O primeiro trabalho que li do professor Gerson Albuquerque foi o “Trabalhadores do Muru, o rio das cigarras” (EDUFAC, 2005). Esse trabalho foi muito importante para que eu pudesse ir amadurecendo o meu olhar sobre a Amazônia, pois, na contramão da “historiografia barroca”, que eu estava acostumado a ler, me deparei com outra abordagem, despretensiosa, ao passo que, perspicaz e profunda, que se insurgia pr’além das abordagens deterministas e maniqueístas: “O Rio Muru não é o mais importante afluente do Juruá, não determina a economia de lugarejo algum, não é o mais longo, muito menos o mais navegável. Não creio, também, que comande a vida de quem quer que seja, indispondo-me aqui, com os determinismos geográficos tão insistentemente cunhados por um certo tipo de historiografia que se pressupõe a interpretar a vida amazônica. Mas, às suas margens, igarapés e centros distantes, centenas de famílias vivem um cotidiano e constroem, a partir de inúmeros e complexos laços de identidade, uma cultura que, sem querer cair na vala comum do unitarismo, criando uma homogeneidade artificial, pode ser qualificada de “cultura seringueira”.” (2005, p.36).

### Dados apresentados:
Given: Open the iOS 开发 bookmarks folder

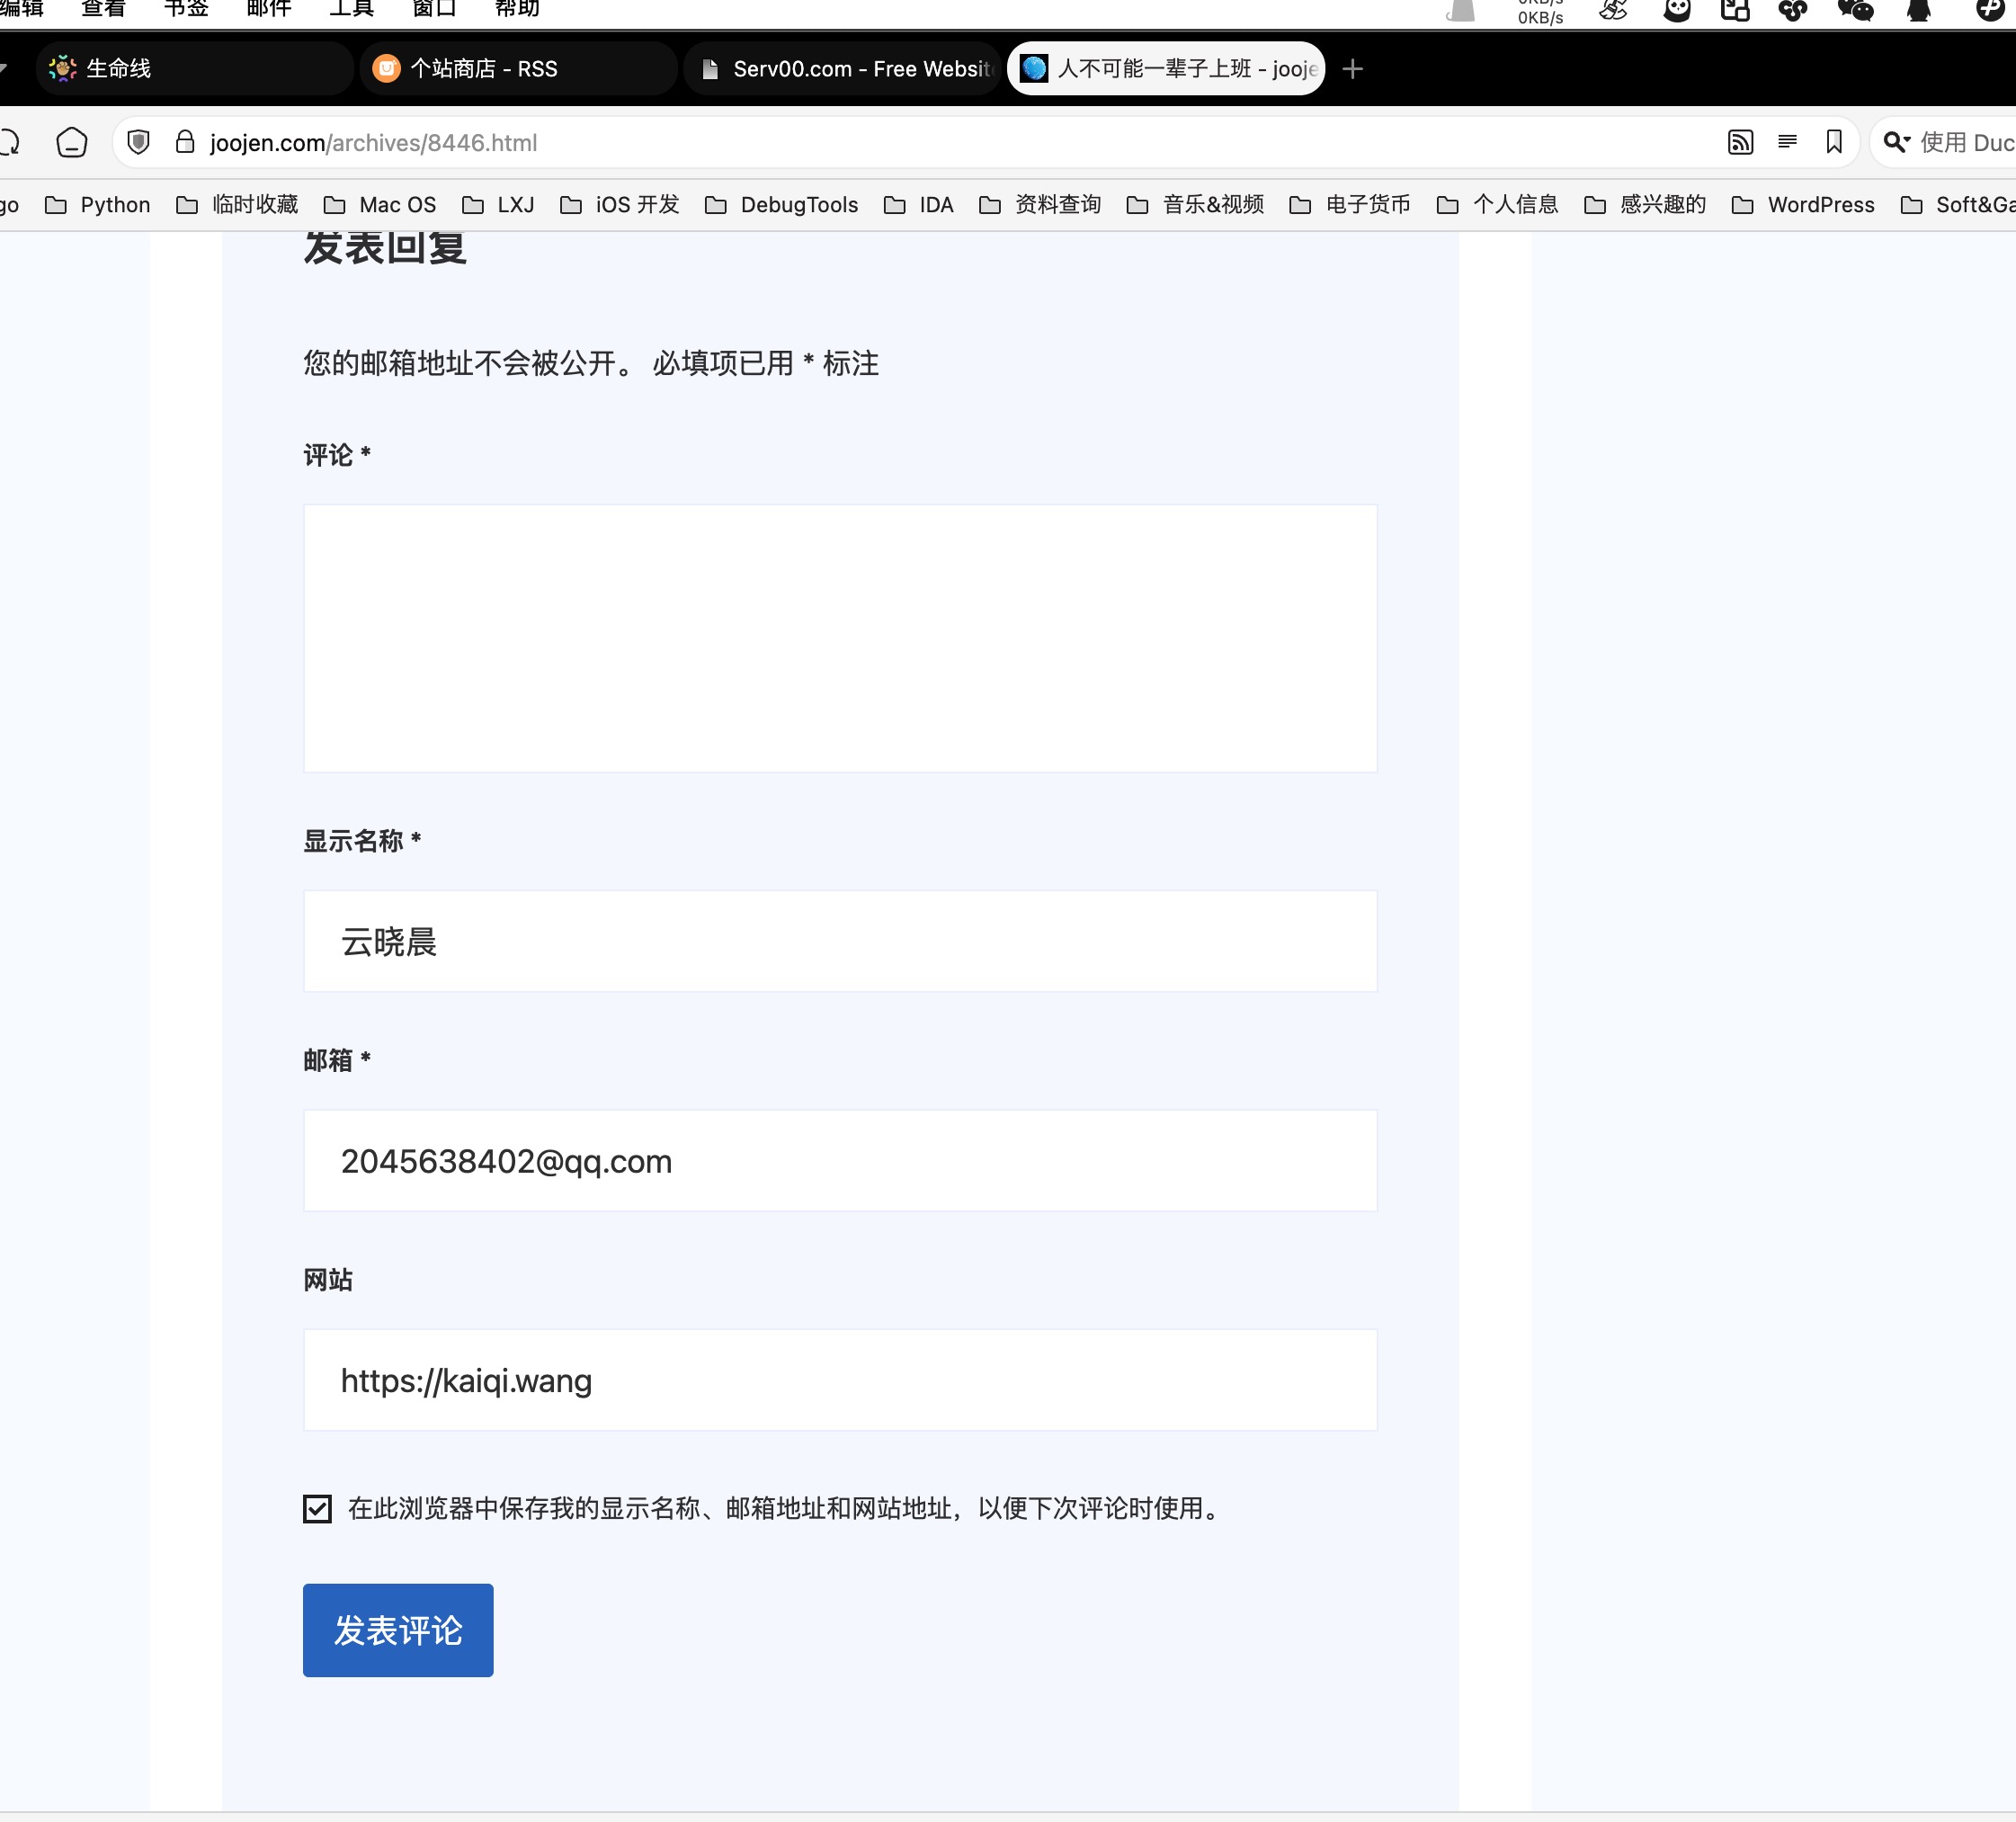Looking at the screenshot, I should click(619, 205).
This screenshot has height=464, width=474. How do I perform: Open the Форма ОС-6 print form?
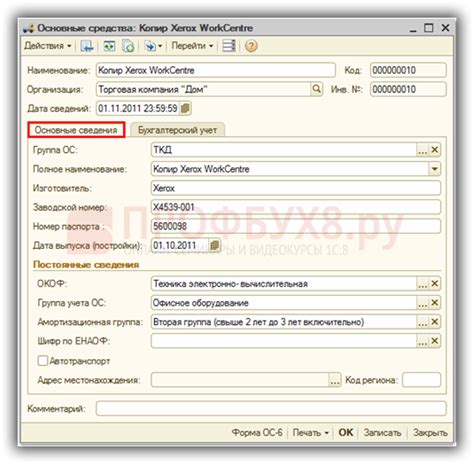[x=257, y=433]
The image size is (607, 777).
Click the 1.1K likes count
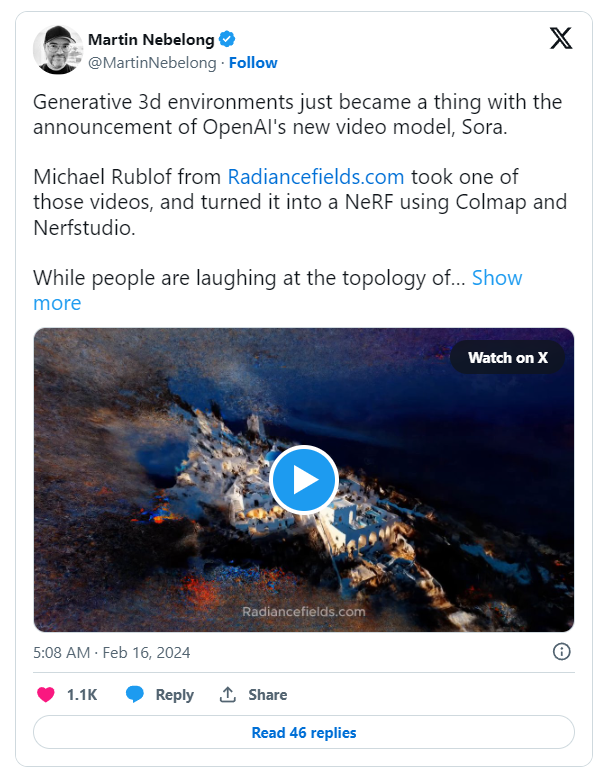[x=82, y=694]
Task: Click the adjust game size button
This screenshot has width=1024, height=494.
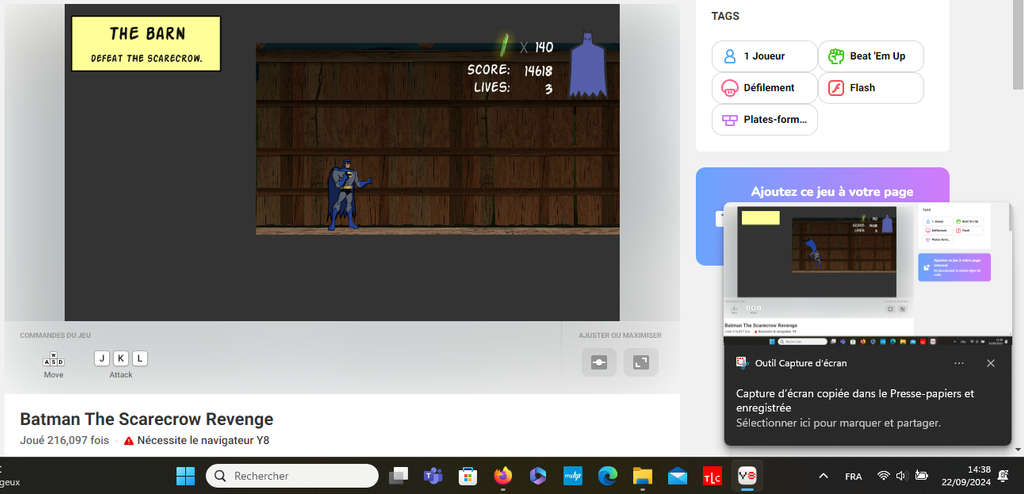Action: [x=599, y=362]
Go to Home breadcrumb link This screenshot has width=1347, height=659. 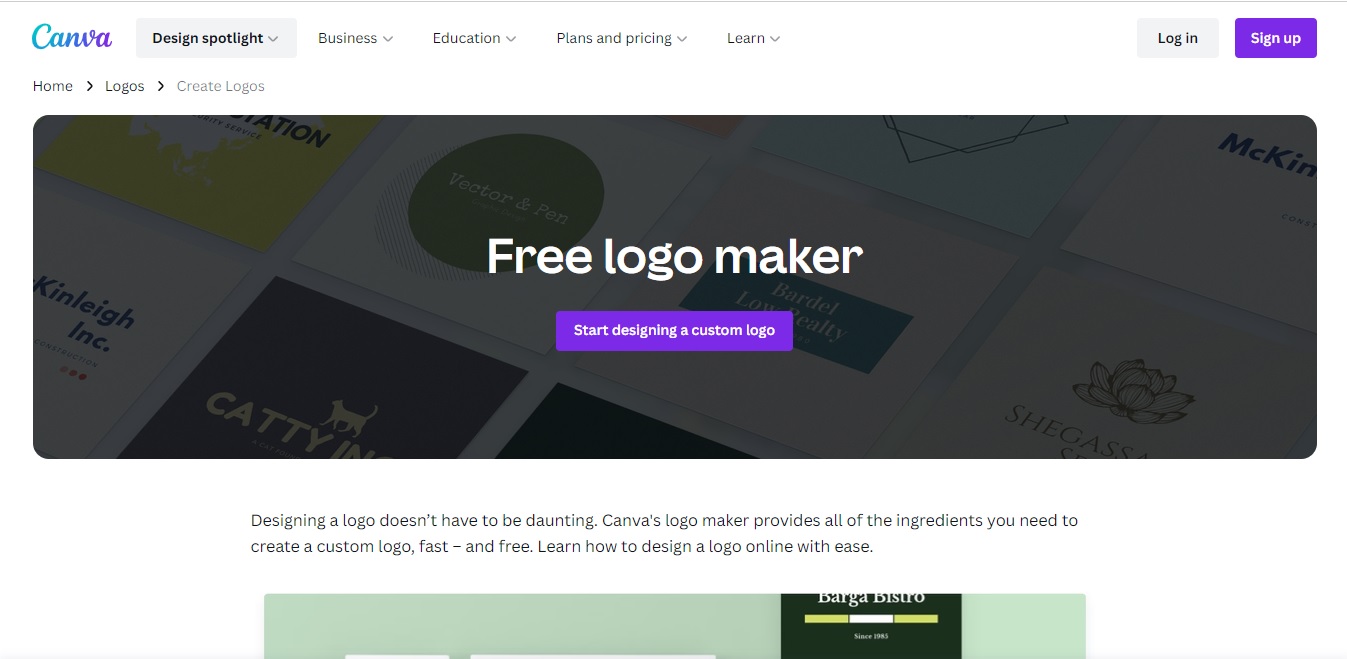[53, 86]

### Exercícios:
[1] Indique se cada afirmação concorda com o texto sobre o rio Muru, respondendo sim ou não e citando literalmente as palavras do texto que decidem a questão. (a) O trabalho "Trabalhadores do Muru, o rio das cigarras" saiu pela EDUFAC em 2005. (b) A citação afirma que o Rio Muru é o mais importante afluente do Juruá. (c) A citação diz que a cultura das famílias às margens do rio pode ser chamada de "cultura seringueira".
[2] Por favor, prossiga com o texto sobre o rio Muru, começando logo depois da última frase apresentada.
As linhas constituem um material à parte, independente do texto sobre o rio Muru.

### Respostas em ordem:
[1]
(a) Sim: «(EDUFAC, 2005)».
(b) Não: «O Rio Muru não é o mais importante afluente do Juruá».
(c) Sim: «pode ser qualificada de “cultura seringueira”».

[2]
           Em 2017, Gerson publica o seu primeiro livro de poemas, a saber, “Palavras perdidas em meios silêncios” (Nepan, 2017). Apesar de estarmos habituados ao Gerson dos textos acadêmicos, a poesia, todavia, não é algo estranho ao seu trabalho, como sintetizou a grande Ana Pizarro: “Conocíamos al Gerson analista severo de los conflictos amazónicos, conocíamos su palabra sobre el trabajo en los seringales del rio Muru en ese texto bellísimo en donde ya percebíamos al poeta. Conocíamos al Gerson cotidiano que con ojos dolidos nos enseñaba los castañales em su tránsito trágico hacia la extinción, los territorios vaciados de florestas por el avance de la ganadería. Pero también la belleza de los “buriti” que sólo conocíamos en la palabra de Guimarães Rosa. Por todo esto no nos sorprendió la existencia de este perfil paralelo, el de su poesia. Era evidente que afloraba en todos sus gestos. Entonces llegamos a estas Palabras perdidas...” 
            Aliás, “Palavras perdidas em meios silêncios”, juntamente com “O berro”, de Quilrio Farias, a meu ver, constituem os dois grandes e originais trabalhos poéticos surgidos em 2017, no Acre, marcado por tantos poetas sem poesia, que se empanturram de palavras na construção de uma literatura esvaziada de e da vida, “entupidas de farofa de nada”. O livro reúne poemas escritos ao longo dos últimos 25 anos do poeta: “Tecidas no orvalho de muitas madrugadas não dormidas, umas e outras foram faladas. (...) São palavras pós-escritas porque brotadas feito o voo da coruja, após toda uma multiplicidade de vivências vividas na instável condição humana, entranhadas em comprometimentos de seus espaços/tempos próprios”.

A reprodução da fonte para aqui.